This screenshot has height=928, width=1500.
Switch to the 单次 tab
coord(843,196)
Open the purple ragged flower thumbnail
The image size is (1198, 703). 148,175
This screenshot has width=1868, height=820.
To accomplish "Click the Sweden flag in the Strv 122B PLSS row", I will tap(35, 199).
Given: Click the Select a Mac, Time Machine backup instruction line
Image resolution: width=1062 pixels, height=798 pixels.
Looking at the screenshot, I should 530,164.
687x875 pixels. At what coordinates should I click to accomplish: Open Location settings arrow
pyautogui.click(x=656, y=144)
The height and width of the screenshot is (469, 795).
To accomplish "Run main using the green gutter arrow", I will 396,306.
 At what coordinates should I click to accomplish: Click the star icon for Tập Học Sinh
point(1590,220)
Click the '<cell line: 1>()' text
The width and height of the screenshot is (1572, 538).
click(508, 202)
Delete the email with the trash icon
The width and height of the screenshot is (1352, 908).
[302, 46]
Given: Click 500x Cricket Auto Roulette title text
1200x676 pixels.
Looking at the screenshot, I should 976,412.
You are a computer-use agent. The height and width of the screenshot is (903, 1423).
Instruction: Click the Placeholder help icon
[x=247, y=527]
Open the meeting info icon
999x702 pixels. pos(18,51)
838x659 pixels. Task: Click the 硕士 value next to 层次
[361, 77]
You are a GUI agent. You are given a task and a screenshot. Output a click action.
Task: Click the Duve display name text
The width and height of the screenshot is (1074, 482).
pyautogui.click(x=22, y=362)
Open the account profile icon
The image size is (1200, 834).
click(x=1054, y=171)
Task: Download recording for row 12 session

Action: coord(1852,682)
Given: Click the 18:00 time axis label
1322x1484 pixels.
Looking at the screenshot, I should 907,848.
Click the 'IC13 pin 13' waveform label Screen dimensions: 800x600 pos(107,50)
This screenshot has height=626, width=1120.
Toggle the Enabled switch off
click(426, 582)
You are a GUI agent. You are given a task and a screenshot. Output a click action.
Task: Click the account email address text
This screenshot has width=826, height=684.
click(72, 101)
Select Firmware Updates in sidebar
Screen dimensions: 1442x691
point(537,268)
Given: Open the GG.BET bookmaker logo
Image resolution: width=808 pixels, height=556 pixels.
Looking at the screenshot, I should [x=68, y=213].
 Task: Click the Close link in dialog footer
:::::
_Your assignment_
What are the lines of the data above that include the string "Select"? Copy them.

_Exercise output_
Given: Click the Select a Mac, Time Machine backup instruction line
Select Firmware Updates in sidebar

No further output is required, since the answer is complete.